There is this fundamental assumption that what is going on at any moment in a story is a contest between the players and the DM. You have this assumption even when you are speaking positively about what you consider the right approach to story telling - "I'll get them next time." And that all the players are lined up on one side against their foe the DM and that all players fundamentally want the same things that you do. But all these things you use to describe a RP session have no relationship to what is going on at my table. At my table I have a thespian, who wants to engage in low drama and interparty RP and he doesnt' really care if combat happens or if there is a destination as long as there is an outlet for that experience.

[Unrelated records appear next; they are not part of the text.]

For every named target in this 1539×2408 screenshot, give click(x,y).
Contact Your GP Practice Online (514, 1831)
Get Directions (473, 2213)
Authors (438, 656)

And I also have a power gamer, who wants to kill things and take their stuff, and he doesn't really care for mysteries, or storylines, or role-playing as long as he gets regular outlets for spot lighting his character's prowess in combat and getting loot. And I another player at the table who wants the pure vicarious experience of story, who told before the game (because I sent out a list of questions asking players what they wanted) that he wanted me to railroad him through a story - and he said it in those words. And I have new players at the table for whom RP, tactical combat, exploration, intrigue, solving mysteries using detective skills, mass combat, etc. are all new experiences that wow them whenever it takes them to a new place with thoughts like, "I didn't realize you could do that in a game." I have never in thirty years of play had a single consensus amongst the players about what a game was about and what made it fun. The idea that my players would all come to an agreement that a journey through a desert wouldn't be fun, and they'd all have this concensus sight unseen of what is in the desert, is not only baffling to me but so unlikely and so outside of my experience that I just can't relate. It is, like so much of how you view the game, a description from another world. Sure I've had individual players that I know wouldn't really be into that, and I take care to address that problem by not staying in one of mode play for too long but instead trying to provide buffet like oppurtunities for what everyone likes, but that is as far as it gets.

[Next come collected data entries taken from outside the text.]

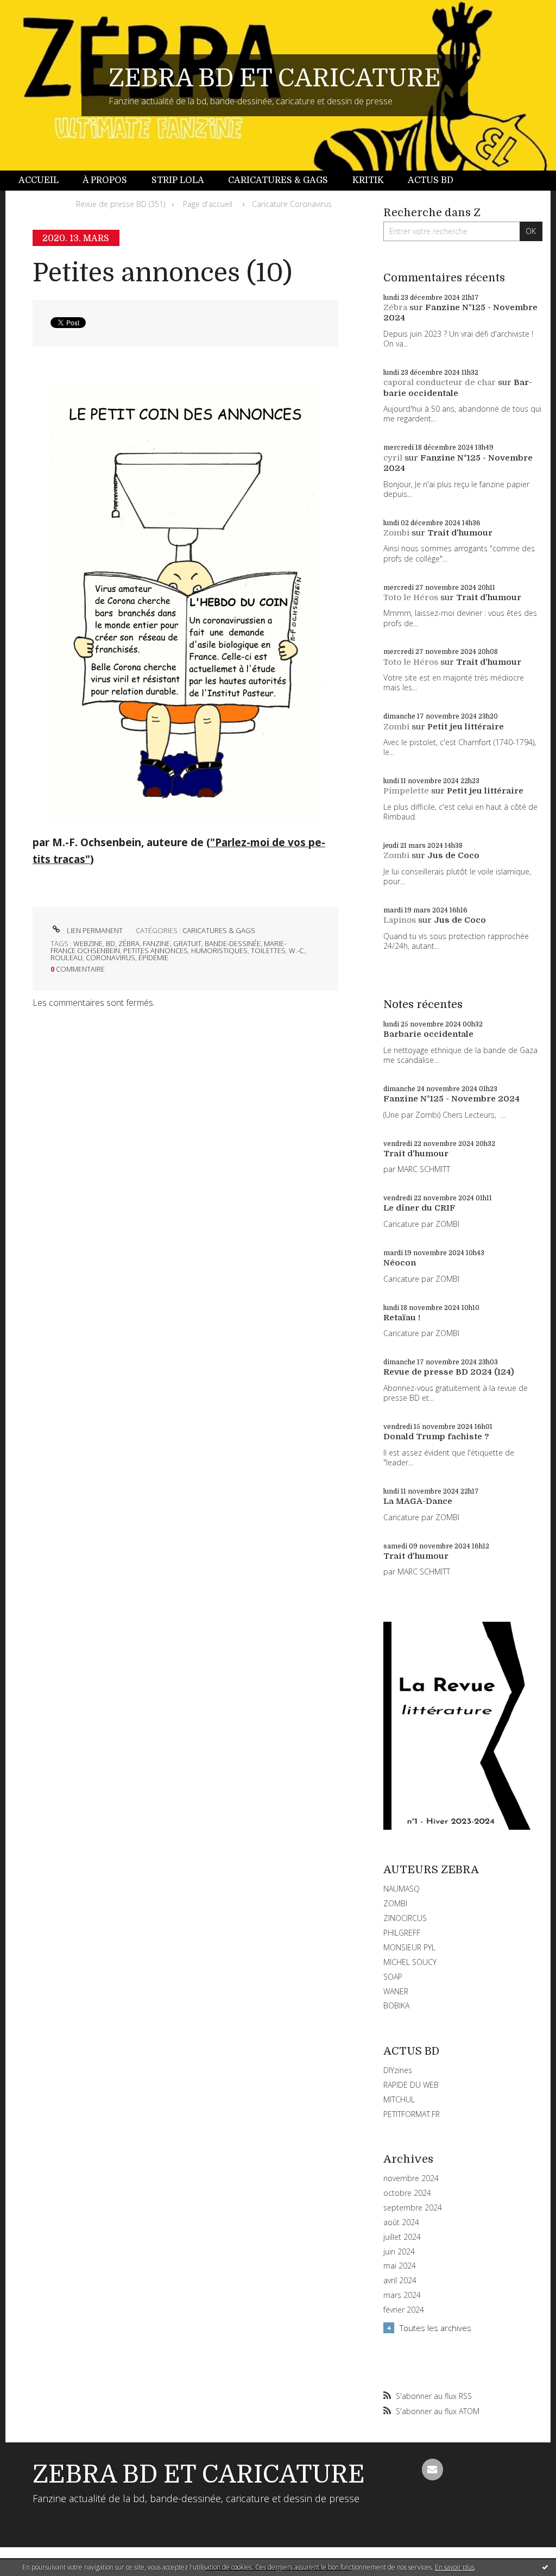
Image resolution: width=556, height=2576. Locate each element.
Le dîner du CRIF (419, 1208)
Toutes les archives (435, 2327)
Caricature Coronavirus (292, 204)
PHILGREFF (401, 1933)
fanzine (156, 943)
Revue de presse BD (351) (120, 204)
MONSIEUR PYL (409, 1947)
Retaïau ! (401, 1317)
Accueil (38, 180)
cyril (392, 458)
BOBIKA (396, 2005)
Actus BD (430, 180)
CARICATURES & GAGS (218, 930)
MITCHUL (399, 2099)
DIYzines (397, 2070)
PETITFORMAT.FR (411, 2114)
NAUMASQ (401, 1889)
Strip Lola (177, 180)
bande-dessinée (233, 943)
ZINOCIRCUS (405, 1918)
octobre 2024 (407, 2193)
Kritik (368, 180)
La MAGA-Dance (417, 1501)
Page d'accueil (207, 204)
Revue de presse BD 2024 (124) (448, 1372)
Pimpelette (406, 791)
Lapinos (399, 920)
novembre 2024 (411, 2178)
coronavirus (110, 957)
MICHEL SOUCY (410, 1962)
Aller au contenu (36, 10)
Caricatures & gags (278, 180)
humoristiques (219, 950)
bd (110, 943)
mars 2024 (402, 2295)
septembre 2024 (412, 2208)
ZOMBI (395, 1903)
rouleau (66, 957)
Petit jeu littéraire (465, 727)
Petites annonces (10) (162, 273)
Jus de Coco (453, 855)
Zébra (395, 307)
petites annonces (155, 950)
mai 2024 (399, 2266)
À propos (105, 180)
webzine (88, 943)
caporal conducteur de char (439, 382)
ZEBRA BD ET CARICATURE (275, 78)
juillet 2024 (402, 2237)
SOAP (392, 1977)
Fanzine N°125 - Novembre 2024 (451, 1099)
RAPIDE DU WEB (411, 2085)
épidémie (153, 957)
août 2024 (401, 2222)
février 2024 (403, 2310)
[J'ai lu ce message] (545, 2566)
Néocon (399, 1263)
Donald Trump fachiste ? (436, 1436)
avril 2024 (399, 2280)
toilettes (268, 950)
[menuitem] (44, 181)
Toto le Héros (410, 597)
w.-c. (297, 950)
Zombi (396, 533)
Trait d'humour (459, 533)
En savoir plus (455, 2567)
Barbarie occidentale (457, 387)
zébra (129, 943)
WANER (395, 1991)
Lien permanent (94, 930)
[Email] (433, 2469)
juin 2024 (399, 2252)
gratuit (187, 943)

The idea that the player to going force the group to eat only what he eats, much less force the DM to prepare only what that player likes is absurd to me. I have never DMed a group of players from all the diverse players I've DMed that would look at one of their number as being in the right to challenge the DM in that respect and insist on his way and look favorably on that.

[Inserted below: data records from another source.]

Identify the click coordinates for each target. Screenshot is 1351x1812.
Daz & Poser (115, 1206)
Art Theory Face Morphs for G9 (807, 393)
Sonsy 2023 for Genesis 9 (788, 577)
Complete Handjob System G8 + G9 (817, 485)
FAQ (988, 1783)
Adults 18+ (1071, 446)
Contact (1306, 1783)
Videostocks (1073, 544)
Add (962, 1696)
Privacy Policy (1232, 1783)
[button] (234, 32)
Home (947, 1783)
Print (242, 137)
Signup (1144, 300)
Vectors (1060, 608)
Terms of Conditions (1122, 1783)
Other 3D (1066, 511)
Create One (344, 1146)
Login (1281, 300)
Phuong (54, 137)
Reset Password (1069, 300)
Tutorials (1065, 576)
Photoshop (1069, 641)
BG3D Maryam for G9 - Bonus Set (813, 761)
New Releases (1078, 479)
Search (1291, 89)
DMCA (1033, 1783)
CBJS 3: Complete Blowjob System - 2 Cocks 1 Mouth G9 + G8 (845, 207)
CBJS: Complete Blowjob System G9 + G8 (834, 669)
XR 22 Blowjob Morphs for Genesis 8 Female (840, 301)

Interesting approach to DMing there.
You know I have no idea what you think that my table is like. I can tell you one thing, no one has ever left my table with the sort of chip on my shoulder against DMs that you have. I have no need to defend my DMing abilities or my approach to the game from you. My DMing philosophy is simple. I strive to be the DM I would want as a player, and to treat my players the way I would want to be treated as a DM. I don't get a lot of complaints except from net experts such as yourself.